Difatti la narrazione è destinata a spostarsi quasi subito nei verdi scenari dell'isola, grazie all'usanza cui si faceva riferimento in principio: Anna si è finalmente decisa a vincere le resistenze dello storico ma ancor titubante fidanzato ripromettendosi di incontrarlo a Dublino, dove egli si è recato per lavoro, facendogli questa sorpresa (e che sorpresa!) proprio il 29 febbraio; data fatidica in cui, all'interno della coppia, viene incoraggiato il rovesciamento dei ruoli tradizionali e anche le donne possono farsi avanti. Che perciò sia sufficiente lasciare Boston per qualche giorno, raggiungendo il prima possibile la capitale irlandese, per avanzare la proposta al posto dell'interessato? Facile a dirsi, non altrettanto da mettere in pratica; durante il viaggio la volenterosa ragazza si trova davanti ogni genere di imprevisto. Ma il più grande e pericoloso di questi imprevisti ha anche un nome: Declan. Finita per una serie di assurde circostanze in un angolo sperduto della campagna irlandese, la povera Anna deve affidarsi a questo burbero soggetto, che nel suo villaggio si occupa contemporaneamente del pub, della locanda e del locale servizio di taxi, per tentare di arrivare in tempo a Dublino. Eppure l'incontro con Declan, burbero sì ma per niente privo di genuinità, sex appeal e carisma, è lungi dal costituire la fine del viaggio, sarà invece l'inizio di un'avventura ricca di sorprese, oltre che di incontri con personaggi stralunati e divertenti.

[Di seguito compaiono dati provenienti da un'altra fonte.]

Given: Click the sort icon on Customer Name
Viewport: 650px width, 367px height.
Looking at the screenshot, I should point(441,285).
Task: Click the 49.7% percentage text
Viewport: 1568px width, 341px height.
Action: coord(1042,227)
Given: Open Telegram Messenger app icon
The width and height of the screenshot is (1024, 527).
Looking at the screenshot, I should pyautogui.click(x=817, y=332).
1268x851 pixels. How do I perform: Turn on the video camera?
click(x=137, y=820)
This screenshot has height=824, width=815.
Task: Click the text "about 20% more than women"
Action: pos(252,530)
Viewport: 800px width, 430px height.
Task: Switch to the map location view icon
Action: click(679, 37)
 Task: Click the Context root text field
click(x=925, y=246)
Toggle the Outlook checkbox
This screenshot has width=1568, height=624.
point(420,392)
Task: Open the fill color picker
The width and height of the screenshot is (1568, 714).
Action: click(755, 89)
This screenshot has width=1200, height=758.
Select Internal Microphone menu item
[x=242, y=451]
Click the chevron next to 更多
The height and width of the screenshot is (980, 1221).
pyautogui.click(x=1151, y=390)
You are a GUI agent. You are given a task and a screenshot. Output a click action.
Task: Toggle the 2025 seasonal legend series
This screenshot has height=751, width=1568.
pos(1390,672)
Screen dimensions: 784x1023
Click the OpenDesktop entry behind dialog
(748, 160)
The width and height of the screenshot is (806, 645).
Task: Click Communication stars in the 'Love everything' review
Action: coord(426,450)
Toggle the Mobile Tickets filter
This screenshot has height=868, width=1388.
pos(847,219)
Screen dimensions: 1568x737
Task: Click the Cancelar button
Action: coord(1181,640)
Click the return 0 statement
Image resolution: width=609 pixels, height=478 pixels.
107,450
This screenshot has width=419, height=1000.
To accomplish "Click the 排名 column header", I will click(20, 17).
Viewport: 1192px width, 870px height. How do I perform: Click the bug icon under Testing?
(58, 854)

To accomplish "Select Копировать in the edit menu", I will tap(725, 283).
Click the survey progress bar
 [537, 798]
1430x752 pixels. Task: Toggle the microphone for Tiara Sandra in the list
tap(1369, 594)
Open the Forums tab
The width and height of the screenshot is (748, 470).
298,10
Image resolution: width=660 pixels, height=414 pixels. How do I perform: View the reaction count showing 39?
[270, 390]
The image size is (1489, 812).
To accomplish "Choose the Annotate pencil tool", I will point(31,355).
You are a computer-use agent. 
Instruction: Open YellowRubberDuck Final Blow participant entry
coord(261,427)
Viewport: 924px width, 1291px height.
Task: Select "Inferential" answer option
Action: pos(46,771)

Dai brevi cenni riferiti alla trama si può intuire che anche la lunghissima parentesi europea non punti tanto sulla particolarità all'intreccio, focalizzato qui come in altre produzioni affini sulle turbe sentimentali di un personaggio in crisi, indeciso tra la solidità un po' soffocante di ciò che conosce già e il brivido di emozioni nuove, quanto piuttosto sulle modalità del racconto, sulla capacità di tessere siparietti umoristici attraverso il contrasto tra inclinazioni caratteriali e culture diverse. Il caratterino viziato di colei che entra la primissima volta nel pub di Declan presentandosi come "Anna da Boston" (personaggio che calza perfettamente alla graziosa Amy Adams) è destinato, ovviamente, ad arricchirsi di sfumature inedite a contatto col rude e schietto giovanotto irlandese, interpretato con disinvoltura e modi pepati da quel Matthew Goode gia apprezzato nei panni di Jim in A Single Man, come anche in quelli da supereroe dell'Adrian Veidt alias Ozymandias di Watchmen.
Suscita una certa simpatia vedere la strana coppia in giro per le stradine fangose di Tipperary o lungo suggestivi percorsi nel cuore delle contee irlandesi, ove può accadere di tutto, ed anche una festa di matrimonio nel villaggio di turno può trasformarsi in pretesto per fare un po' di baruffa. Ma arriveranno presto le celebri scogliere a picco sul mare, le rovine di un castello perso nella brughiera o qualche altro panorama da favola, ad alimentare il versante romantico di questa commedia che non spicca mai il volo ma si fa guardare con un certo gusto.